Data shown:
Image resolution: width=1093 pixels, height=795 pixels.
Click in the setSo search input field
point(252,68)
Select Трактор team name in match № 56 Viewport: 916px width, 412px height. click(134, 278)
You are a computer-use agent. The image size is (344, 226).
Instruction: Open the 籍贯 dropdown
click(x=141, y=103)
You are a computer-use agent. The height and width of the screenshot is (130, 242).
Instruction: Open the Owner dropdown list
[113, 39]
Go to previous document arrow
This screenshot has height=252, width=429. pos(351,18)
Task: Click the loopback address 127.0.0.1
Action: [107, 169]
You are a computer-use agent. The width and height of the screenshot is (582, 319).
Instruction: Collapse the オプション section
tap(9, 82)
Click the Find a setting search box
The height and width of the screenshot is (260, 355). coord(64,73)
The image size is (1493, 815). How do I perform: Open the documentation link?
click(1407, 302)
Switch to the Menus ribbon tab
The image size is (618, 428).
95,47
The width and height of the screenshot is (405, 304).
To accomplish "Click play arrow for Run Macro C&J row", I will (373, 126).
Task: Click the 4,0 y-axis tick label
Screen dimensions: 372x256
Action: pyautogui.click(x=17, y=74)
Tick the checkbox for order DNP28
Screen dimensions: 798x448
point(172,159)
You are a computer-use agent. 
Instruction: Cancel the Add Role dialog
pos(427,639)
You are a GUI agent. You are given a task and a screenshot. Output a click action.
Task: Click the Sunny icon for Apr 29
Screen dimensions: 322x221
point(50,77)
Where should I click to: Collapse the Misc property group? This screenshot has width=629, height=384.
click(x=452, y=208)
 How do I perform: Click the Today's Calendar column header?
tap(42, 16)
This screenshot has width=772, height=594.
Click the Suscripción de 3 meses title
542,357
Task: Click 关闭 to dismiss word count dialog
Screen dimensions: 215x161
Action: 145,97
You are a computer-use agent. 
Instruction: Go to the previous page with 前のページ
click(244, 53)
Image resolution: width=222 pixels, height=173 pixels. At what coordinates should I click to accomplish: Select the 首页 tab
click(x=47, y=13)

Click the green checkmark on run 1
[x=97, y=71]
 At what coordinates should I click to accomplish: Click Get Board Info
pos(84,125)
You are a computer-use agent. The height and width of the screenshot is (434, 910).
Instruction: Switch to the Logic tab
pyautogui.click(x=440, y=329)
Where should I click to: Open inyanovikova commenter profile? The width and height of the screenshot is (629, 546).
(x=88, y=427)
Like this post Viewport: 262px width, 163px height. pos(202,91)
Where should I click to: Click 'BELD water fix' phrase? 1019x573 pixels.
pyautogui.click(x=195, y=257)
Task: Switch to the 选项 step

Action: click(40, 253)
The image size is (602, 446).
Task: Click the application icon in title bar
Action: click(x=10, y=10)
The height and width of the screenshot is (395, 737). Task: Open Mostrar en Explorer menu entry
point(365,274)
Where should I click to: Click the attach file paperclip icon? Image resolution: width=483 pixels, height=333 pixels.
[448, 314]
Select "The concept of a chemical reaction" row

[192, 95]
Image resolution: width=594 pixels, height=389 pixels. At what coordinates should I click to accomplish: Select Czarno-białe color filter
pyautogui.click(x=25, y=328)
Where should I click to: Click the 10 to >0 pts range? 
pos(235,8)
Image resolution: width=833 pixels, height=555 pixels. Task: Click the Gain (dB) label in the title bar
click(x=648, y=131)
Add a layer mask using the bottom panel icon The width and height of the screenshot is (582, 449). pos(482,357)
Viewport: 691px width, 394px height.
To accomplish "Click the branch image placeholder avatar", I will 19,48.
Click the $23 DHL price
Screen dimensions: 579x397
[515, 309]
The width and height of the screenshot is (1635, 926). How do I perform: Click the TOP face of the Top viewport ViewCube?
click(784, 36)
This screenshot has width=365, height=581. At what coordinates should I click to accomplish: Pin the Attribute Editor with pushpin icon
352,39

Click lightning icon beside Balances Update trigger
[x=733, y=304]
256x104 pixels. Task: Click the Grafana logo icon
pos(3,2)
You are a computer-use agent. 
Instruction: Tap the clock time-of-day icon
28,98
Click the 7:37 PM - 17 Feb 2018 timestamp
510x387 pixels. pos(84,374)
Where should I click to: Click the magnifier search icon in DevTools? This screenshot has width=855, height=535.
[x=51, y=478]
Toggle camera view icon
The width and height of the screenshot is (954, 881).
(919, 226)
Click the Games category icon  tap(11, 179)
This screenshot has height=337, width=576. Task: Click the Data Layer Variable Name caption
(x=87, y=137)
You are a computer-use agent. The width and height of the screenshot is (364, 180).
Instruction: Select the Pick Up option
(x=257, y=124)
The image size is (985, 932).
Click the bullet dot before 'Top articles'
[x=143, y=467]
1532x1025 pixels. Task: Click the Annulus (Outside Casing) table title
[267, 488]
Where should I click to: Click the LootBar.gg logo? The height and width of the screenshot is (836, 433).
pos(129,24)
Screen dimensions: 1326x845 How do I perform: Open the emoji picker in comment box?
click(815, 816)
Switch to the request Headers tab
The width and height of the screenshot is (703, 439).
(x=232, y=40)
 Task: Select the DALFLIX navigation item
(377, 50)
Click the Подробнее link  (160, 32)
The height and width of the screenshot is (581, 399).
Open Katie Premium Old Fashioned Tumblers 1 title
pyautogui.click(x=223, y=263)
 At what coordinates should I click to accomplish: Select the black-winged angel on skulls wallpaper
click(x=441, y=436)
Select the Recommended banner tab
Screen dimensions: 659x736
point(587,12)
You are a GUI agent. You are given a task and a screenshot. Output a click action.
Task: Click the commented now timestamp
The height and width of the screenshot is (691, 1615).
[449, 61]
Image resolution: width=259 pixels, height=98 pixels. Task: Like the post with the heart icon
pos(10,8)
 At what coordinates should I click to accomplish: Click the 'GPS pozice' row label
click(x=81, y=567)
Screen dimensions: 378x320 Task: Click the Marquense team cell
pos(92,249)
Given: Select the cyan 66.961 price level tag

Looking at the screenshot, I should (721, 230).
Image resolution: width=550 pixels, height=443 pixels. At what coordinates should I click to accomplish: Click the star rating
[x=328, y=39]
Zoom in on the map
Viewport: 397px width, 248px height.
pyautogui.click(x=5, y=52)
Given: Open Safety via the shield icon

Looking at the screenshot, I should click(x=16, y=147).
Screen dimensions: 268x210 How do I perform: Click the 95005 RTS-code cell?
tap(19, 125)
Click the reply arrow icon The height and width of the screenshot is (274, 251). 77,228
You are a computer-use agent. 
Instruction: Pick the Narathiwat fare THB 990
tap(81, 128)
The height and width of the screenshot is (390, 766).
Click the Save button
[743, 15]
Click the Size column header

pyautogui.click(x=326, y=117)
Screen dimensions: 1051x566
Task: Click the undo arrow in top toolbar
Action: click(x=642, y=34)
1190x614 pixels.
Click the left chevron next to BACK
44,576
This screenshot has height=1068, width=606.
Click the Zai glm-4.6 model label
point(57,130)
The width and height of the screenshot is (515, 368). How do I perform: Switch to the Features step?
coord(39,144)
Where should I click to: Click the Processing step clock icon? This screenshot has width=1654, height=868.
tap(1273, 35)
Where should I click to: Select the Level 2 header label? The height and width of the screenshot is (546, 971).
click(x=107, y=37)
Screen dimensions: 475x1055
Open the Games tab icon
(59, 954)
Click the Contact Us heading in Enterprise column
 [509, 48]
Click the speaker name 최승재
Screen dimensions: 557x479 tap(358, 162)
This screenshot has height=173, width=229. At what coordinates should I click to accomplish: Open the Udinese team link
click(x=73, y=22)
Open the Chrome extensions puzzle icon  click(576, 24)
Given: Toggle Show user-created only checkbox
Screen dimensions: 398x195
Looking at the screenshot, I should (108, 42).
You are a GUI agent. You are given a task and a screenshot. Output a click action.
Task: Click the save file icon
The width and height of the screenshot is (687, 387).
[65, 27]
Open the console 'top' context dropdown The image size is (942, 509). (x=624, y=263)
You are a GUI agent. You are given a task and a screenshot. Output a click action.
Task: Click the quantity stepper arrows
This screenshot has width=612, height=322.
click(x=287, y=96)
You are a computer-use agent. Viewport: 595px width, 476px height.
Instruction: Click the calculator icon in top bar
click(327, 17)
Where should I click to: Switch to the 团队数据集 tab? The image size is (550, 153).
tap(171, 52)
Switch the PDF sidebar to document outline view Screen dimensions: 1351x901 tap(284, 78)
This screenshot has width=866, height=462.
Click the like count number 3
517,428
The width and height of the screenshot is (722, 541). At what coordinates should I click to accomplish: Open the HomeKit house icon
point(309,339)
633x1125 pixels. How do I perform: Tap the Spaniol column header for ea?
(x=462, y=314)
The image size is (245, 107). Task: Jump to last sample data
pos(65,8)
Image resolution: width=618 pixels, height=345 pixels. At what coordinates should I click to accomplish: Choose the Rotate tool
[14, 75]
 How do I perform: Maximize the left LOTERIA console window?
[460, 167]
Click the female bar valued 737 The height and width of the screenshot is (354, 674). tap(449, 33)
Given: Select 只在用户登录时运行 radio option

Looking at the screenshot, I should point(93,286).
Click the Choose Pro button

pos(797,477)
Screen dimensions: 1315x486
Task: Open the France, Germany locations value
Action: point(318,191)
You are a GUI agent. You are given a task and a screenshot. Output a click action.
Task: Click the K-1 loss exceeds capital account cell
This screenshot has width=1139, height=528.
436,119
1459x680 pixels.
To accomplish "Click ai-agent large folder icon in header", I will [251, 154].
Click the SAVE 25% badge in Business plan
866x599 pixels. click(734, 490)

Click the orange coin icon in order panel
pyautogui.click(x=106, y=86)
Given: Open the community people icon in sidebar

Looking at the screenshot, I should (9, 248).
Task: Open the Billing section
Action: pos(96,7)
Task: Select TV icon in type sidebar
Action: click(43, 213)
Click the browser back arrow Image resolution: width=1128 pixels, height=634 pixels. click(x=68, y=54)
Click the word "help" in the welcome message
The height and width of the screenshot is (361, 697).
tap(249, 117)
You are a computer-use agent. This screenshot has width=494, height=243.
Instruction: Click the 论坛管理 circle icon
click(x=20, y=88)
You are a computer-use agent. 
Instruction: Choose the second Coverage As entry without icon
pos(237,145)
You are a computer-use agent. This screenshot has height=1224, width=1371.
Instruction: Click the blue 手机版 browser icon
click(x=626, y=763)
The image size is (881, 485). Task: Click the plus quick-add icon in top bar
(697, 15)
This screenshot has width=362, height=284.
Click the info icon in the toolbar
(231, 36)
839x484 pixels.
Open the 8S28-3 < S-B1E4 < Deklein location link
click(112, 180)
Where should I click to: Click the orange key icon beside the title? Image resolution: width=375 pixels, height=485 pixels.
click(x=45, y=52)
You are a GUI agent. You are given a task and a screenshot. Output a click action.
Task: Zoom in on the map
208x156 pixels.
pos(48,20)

Problem statement:
Reproduce word for word the part of the material that opens with the line containing "This screenshot has height=173, width=229." and closes with the line containing "Looking at the screenshot, I should (108, 42).", including both of those lines.

Response to this exercise:
This screenshot has height=173, width=229. At what coordinates should I click to accomplish: Open the Udinese team link
click(x=73, y=22)
Open the Chrome extensions puzzle icon  click(576, 24)
Given: Toggle Show user-created only checkbox
Screen dimensions: 398x195
Looking at the screenshot, I should (108, 42).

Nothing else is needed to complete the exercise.